WHAT THE TASK ASKS.
Please find the lines in the following records that hold "computer", and copy them.

===== EXTRACTED ENTRIES

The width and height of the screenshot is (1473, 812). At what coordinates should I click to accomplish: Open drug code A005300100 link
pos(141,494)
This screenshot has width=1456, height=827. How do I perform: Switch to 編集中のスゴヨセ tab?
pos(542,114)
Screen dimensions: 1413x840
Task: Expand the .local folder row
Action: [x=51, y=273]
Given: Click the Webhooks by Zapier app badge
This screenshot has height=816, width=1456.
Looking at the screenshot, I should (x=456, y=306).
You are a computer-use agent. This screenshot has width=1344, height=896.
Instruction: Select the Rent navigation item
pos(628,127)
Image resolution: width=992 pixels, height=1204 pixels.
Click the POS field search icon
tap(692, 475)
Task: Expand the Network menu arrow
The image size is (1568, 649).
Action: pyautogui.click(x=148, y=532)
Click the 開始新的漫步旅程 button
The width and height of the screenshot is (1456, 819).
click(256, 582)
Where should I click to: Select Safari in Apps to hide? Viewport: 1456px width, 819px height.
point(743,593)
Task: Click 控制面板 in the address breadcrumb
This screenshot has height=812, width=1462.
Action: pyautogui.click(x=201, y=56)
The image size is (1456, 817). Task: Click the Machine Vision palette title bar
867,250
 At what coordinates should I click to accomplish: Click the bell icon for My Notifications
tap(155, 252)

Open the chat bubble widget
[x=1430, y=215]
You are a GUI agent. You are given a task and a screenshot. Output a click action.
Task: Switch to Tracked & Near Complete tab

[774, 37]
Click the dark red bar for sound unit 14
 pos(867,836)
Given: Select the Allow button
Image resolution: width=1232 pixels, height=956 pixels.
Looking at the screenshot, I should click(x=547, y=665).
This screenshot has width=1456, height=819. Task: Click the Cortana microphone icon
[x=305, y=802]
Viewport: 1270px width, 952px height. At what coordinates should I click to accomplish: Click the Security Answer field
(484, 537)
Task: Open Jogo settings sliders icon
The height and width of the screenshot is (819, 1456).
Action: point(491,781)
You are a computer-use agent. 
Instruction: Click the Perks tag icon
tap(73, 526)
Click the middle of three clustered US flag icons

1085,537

==========

ANSWER BOX.
You are a computer-use agent. This screenshot has width=1344, height=896.
You are a computer-use agent. 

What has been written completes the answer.